* begin *

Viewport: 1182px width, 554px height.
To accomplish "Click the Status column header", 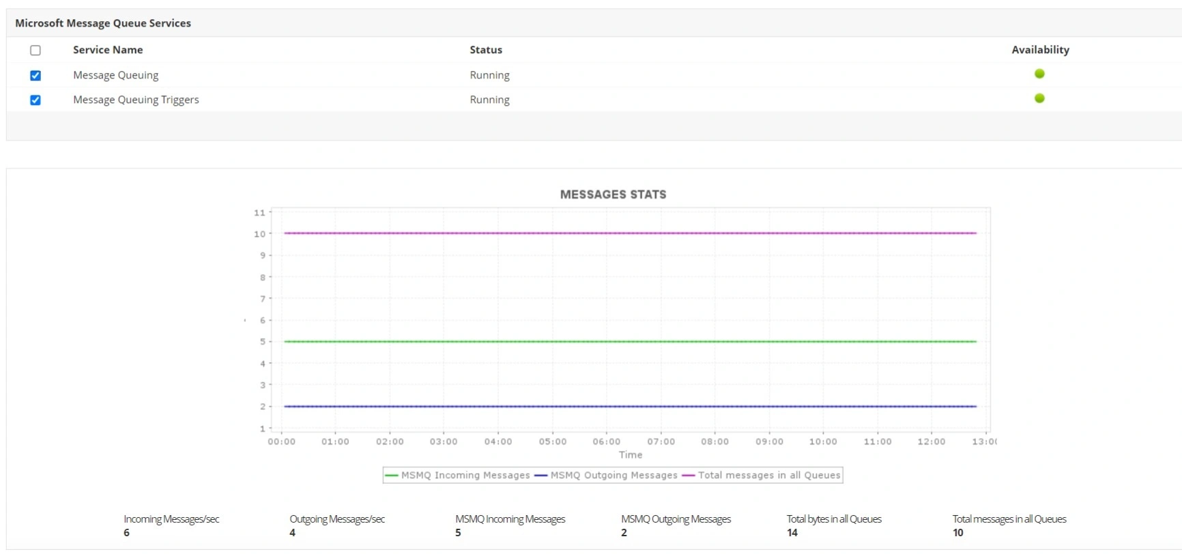I will (486, 50).
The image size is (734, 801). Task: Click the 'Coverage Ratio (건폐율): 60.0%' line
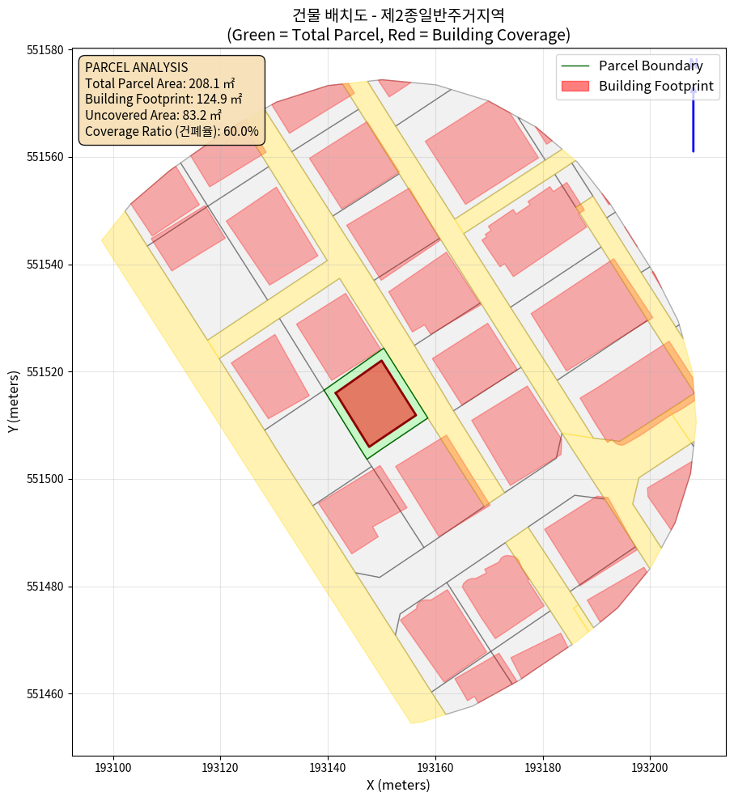172,131
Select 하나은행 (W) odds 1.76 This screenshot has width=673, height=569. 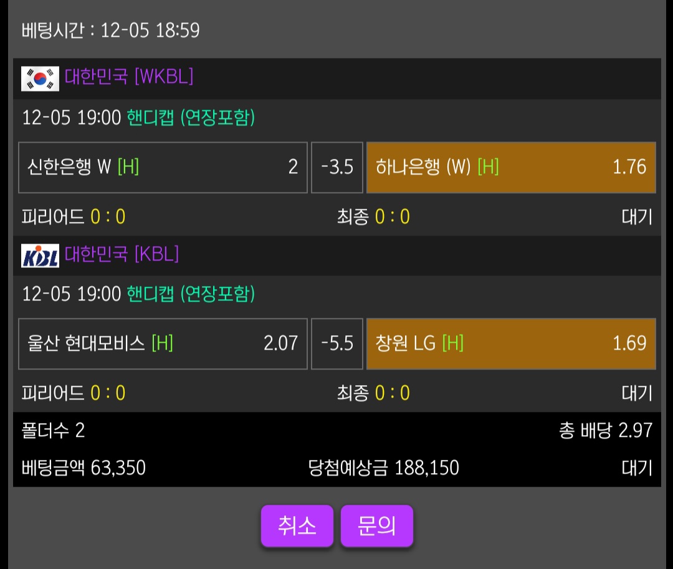coord(511,167)
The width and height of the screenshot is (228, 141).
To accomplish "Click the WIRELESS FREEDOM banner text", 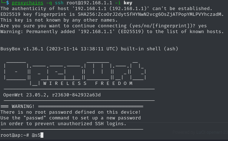I will 88,83.
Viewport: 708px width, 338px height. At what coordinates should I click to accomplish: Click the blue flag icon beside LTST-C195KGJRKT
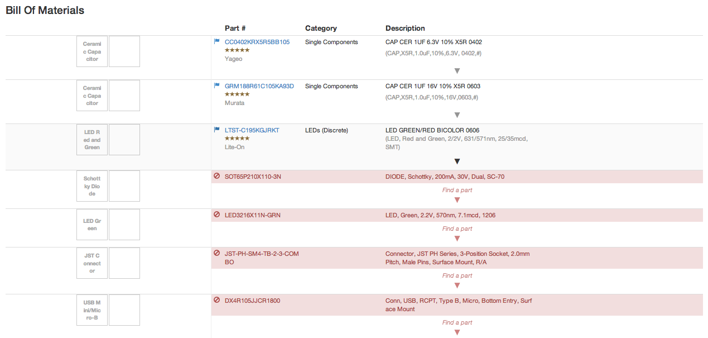[217, 130]
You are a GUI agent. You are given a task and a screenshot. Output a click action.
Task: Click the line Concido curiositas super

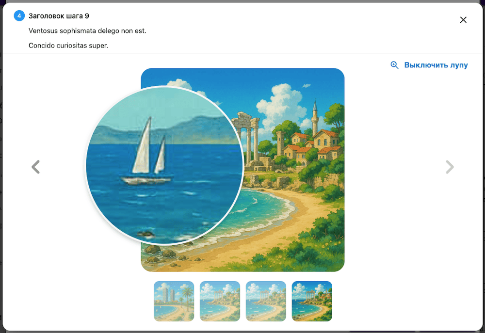click(x=68, y=46)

* end *

Problem details - Find each row of the records above that contains the string "line", and reproduce every such row in full.

Expected output -
The image size is (734, 801). Task: Click the 'Coverage Ratio (건폐율): 60.0%' line
Task: Click the line Concido curiositas super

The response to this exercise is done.